[Records for locating described items]
════════════════════

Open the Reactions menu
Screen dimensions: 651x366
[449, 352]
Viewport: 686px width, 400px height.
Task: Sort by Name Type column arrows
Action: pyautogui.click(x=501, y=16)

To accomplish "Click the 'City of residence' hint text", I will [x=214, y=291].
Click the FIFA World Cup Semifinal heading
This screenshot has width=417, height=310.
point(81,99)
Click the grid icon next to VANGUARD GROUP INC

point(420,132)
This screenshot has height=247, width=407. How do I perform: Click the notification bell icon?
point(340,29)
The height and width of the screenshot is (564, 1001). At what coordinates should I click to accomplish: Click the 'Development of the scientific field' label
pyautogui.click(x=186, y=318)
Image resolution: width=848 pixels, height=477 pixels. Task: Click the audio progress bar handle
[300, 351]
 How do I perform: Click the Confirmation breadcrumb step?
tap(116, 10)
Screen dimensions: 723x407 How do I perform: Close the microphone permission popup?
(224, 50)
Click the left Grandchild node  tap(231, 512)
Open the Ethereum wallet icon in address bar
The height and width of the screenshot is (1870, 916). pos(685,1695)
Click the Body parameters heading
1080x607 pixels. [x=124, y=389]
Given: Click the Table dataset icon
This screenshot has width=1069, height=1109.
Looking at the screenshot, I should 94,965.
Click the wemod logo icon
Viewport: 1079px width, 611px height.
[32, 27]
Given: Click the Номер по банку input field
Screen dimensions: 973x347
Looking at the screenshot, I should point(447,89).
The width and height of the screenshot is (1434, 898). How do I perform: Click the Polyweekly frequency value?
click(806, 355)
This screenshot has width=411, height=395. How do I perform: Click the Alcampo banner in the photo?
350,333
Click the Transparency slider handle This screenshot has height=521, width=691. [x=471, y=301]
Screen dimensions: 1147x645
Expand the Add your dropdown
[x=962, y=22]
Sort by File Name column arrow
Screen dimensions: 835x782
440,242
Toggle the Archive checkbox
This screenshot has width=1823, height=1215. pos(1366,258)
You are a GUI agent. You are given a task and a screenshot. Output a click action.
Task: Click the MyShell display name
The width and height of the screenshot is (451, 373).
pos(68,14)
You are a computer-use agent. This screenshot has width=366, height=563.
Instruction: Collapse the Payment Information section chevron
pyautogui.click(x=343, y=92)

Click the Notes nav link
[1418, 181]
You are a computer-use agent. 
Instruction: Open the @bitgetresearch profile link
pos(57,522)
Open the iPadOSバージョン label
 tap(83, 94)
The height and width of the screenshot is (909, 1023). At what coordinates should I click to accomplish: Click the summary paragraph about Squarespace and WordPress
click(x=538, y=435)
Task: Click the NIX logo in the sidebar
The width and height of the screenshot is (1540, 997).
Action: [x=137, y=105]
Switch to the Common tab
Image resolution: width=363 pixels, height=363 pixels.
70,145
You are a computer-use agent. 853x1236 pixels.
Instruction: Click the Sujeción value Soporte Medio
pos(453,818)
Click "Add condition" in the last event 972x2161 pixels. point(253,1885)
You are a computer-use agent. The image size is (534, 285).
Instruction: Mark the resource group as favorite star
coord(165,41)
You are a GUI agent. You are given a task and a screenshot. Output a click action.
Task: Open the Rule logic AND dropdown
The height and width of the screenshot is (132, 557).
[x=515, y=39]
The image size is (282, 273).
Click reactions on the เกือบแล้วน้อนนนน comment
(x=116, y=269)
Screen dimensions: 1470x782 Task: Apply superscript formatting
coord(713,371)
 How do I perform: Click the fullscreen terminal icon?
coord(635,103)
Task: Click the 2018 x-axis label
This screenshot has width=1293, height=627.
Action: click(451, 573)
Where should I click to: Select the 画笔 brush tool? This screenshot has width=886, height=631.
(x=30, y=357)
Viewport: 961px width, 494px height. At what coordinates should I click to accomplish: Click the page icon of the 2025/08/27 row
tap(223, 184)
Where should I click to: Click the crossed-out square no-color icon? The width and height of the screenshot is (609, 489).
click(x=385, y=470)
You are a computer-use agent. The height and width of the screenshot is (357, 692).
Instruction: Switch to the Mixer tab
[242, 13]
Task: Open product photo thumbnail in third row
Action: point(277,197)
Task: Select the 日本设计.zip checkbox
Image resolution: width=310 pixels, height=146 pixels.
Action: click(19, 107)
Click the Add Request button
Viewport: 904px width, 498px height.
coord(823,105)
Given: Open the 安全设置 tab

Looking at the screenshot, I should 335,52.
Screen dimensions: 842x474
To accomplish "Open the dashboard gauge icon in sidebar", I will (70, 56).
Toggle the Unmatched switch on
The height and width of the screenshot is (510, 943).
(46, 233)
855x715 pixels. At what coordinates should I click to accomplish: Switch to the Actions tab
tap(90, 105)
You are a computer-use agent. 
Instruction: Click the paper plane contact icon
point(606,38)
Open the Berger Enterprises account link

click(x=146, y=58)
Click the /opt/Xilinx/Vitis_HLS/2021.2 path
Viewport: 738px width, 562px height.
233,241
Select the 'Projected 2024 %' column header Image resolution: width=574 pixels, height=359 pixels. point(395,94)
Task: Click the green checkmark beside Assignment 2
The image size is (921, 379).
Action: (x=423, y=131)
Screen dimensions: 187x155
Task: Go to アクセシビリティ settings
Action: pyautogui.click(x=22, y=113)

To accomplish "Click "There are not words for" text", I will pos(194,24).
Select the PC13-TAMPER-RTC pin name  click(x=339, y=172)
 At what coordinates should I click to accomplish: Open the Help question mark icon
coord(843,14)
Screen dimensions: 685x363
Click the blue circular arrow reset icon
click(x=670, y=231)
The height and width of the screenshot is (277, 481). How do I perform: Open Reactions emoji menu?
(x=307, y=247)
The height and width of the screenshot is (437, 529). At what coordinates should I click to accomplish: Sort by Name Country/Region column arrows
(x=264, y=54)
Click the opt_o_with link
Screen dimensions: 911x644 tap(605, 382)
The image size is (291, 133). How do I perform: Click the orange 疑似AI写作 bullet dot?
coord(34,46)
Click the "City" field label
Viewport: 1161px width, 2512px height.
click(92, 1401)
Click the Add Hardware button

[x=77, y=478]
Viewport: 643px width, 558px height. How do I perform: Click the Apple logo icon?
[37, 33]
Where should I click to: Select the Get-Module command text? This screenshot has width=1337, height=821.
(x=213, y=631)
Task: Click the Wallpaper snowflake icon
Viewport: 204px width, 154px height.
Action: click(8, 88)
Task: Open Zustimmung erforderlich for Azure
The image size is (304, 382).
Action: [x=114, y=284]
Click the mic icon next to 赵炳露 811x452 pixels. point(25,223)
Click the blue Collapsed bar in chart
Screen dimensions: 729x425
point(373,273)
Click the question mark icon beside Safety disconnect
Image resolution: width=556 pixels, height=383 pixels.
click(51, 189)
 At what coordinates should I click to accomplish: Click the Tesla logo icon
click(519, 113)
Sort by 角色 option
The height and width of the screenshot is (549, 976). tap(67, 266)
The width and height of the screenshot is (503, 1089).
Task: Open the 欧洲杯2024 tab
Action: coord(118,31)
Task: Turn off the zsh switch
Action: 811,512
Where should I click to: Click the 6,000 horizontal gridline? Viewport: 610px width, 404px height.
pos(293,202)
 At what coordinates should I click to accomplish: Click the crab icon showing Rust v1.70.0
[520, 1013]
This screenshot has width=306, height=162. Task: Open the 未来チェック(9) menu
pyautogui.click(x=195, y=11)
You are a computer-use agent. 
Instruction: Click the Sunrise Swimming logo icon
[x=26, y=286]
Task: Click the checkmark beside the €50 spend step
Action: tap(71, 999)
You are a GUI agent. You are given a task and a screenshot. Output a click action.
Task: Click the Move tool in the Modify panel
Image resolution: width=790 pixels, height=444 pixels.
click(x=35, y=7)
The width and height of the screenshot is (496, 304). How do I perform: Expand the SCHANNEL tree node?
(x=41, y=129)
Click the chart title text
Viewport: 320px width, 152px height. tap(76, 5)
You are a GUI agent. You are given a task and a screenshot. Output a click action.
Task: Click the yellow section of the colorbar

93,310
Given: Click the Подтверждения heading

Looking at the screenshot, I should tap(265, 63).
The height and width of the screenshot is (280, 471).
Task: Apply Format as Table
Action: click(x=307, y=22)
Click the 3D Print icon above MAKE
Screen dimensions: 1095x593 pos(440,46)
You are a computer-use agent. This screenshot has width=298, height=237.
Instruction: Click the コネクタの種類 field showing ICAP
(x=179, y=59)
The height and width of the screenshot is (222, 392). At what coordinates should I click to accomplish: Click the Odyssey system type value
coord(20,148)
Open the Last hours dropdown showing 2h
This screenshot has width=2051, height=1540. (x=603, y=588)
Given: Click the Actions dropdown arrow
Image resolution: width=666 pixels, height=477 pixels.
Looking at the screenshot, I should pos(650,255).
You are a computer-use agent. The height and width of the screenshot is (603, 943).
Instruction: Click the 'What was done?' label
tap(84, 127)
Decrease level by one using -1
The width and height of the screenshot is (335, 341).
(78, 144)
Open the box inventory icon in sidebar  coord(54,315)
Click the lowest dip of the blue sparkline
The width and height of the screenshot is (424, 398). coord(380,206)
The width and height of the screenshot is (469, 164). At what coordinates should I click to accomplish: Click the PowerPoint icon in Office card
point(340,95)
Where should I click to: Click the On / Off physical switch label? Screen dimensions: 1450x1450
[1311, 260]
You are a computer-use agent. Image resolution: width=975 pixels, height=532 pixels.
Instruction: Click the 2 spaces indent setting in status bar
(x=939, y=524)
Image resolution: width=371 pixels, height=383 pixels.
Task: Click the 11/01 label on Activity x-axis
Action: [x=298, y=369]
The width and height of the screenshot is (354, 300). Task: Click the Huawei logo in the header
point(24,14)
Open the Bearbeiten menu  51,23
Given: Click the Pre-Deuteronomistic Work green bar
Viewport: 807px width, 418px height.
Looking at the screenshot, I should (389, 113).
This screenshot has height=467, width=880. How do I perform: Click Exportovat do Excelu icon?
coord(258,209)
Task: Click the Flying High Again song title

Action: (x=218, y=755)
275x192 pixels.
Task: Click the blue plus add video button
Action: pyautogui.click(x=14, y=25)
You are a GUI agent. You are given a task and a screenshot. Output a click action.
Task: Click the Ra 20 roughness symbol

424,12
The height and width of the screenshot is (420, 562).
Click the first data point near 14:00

════════════════════

» Request
Please render the lines of the items from the line containing "How do I perform: Click the fullscreen" through the line containing "(x=30, y=357)", both included, as a Markdown table with the columns Row and Line. Leave out any blank lines.

» Solution
| Row | Line |
|---|---|
| 1 |  How do I perform: Click the fullscreen terminal icon? |
| 2 | coord(635,103) |
| 3 | Task: Click the 2018 x-axis label |
| 4 | This screenshot has width=1293, height=627. |
| 5 | Action: click(451, 573) |
| 6 | Where should I click to: Select the 画笔 brush tool? This screenshot has width=886, height=631. |
| 7 | (x=30, y=357) |